Neighbors concerned, but saving time could save lives
It's been five years since Buena Vista Regional Medical Center had a helipad on its hospital campus. In 1999, the company that previously provided BVRMC with helicopter emergency services did not believe there was adequate space in the previous landing site behind the emergency room to operate safely.
To take advantage of the "Golden Hour" of critical response time that saves so many lives, the hospital is reconsidering emergency flight services to better serve the needs of trauma and cardiac patients. Just exactly where on the hospital property the helipad would be located could be a bone of contention among neighbors.
At a July 19 Storm Lake City Council meeting West Sixth residents objected to possible noise from helicopters, particularly if a landing site is built where the former hospital administrator's house is now located.
"We have a desire to get a helipad back on our campus," said CEO Todd Hudspeth Thursday. In the October BVRMC auxiliary newsletter, Hudspeth said the hospital was examining the area behind the emergency room or the roof above 2 West for possible siting of a helipad. "We expect either option will generate neighborhood opposition, but we feel having a helipad on campus is important for patient care," Hudspeth said in the newsletter.
The hospital has advertised for bids for the former administrator's house, with the provision that the structure be removed from hospital property.
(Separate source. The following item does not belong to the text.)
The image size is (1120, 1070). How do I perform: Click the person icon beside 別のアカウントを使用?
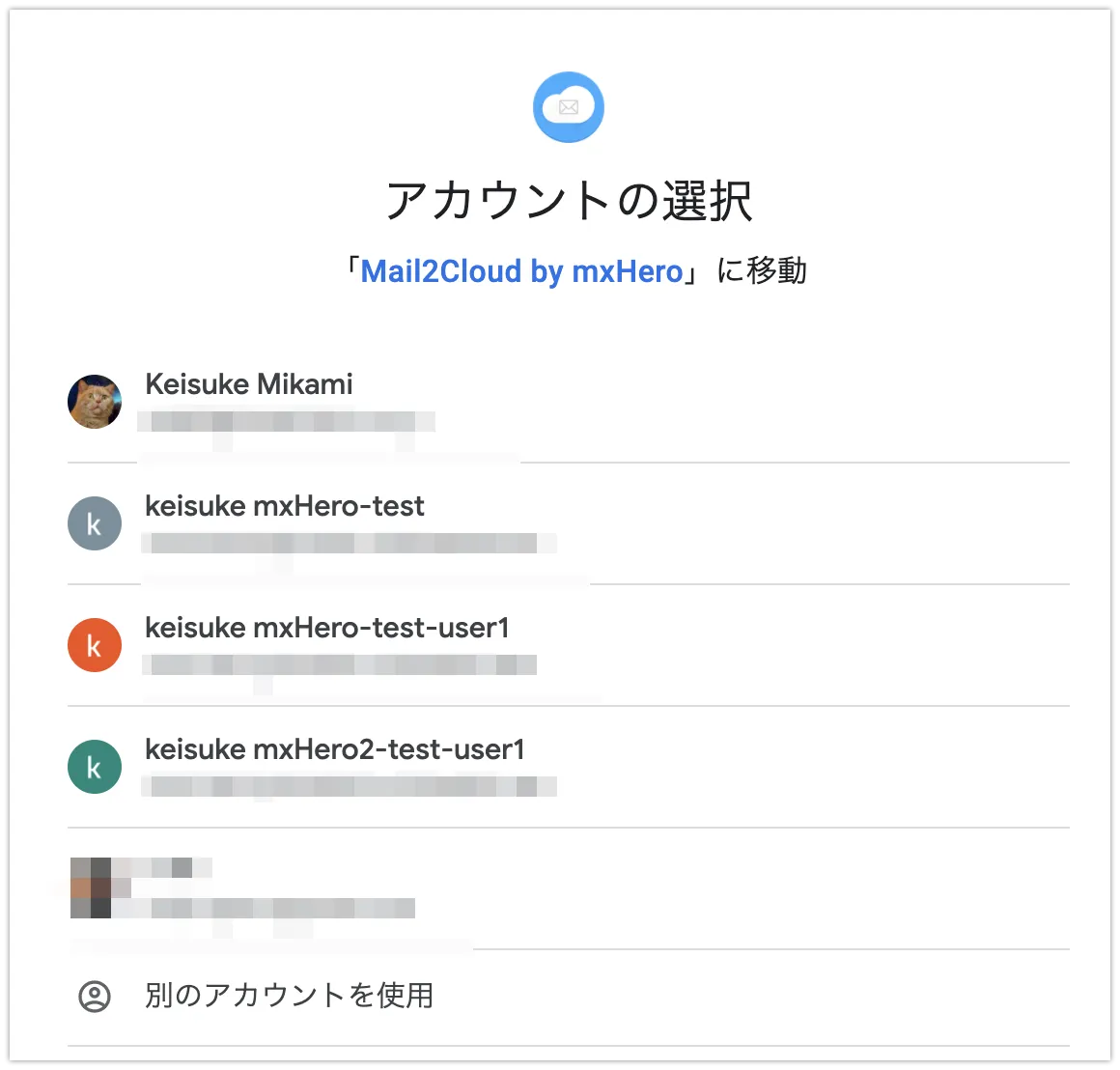tap(95, 996)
The area behind the emergency doors, the hospital roof, or other open areas could be considered for a landing site, Hudspeth said.
Neighbors have indicated their concerns about the hospital's proposal for an expanded parking lot plus the possibility of a helipad, particularly on the site currently occupied by the administrator's house.
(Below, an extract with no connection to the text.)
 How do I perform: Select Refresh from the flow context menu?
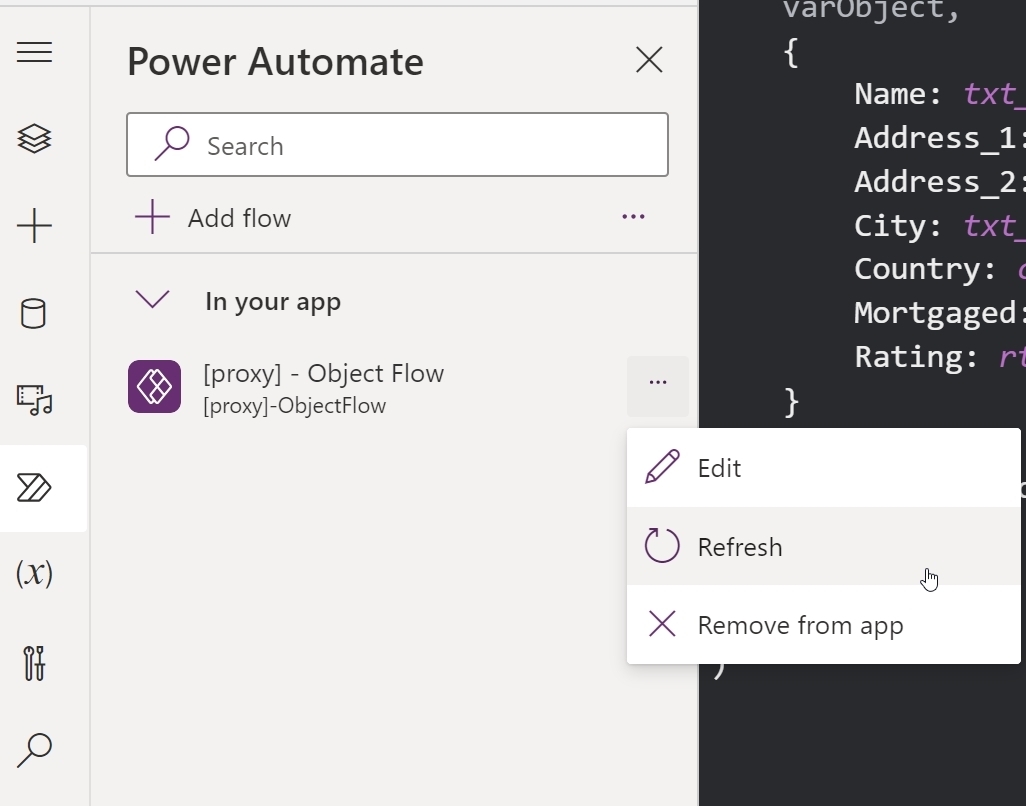[x=740, y=546]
Keith Schmidt, whose property borders the hospital's and who was spokesperson for West 6th and Pleasantview residents at the July meeting, at that time offered concern about a helipad.
"They were adamantly opposed to putting a helicopter pad on that location," Schmidt said of the administrator's house site.
Schmidt said he had spoken with BVRMC officials who had told him it was not their intention to build a helipad. "The hospital CEO, Todd Hudspeth, said they had abandoned plans for a helipad on the property that the administrator's house sits on," Schmidt said again Thursday.
City attorney Paul Havens has said a helipad would be a conforming use in the R-3 zone.
When he made the motion to approve the hospital's rezoning request, city council member Denny Vaudt said, "I'm not necessarily against a helicopter pad at the hospital, but I think the city should have something to say abut a helicopter pad."
The city has since revised the new zoning ordinance so that proposed helipads automatically require council review.
Hudspeth assured neighbors in July that the hospital intended to address their concerns.
"We want to be respectful of the neighbors," Hudspeth said again on Thursday.
Hudspeth said Thursday that bringing helicopters back to the hospital would "absolutely" improve response time, by up to 30 minutes, if ambulances did not have to transfer patients to the municipal airport. "If you're a heart attack patient... that half hour makes a difference," Hudspeth said.
Going behind the hospital would make a cost of about $5,000 while a rooftop landing zone would be $300,000, as a fire suppression system would be needed, Hudspeth said.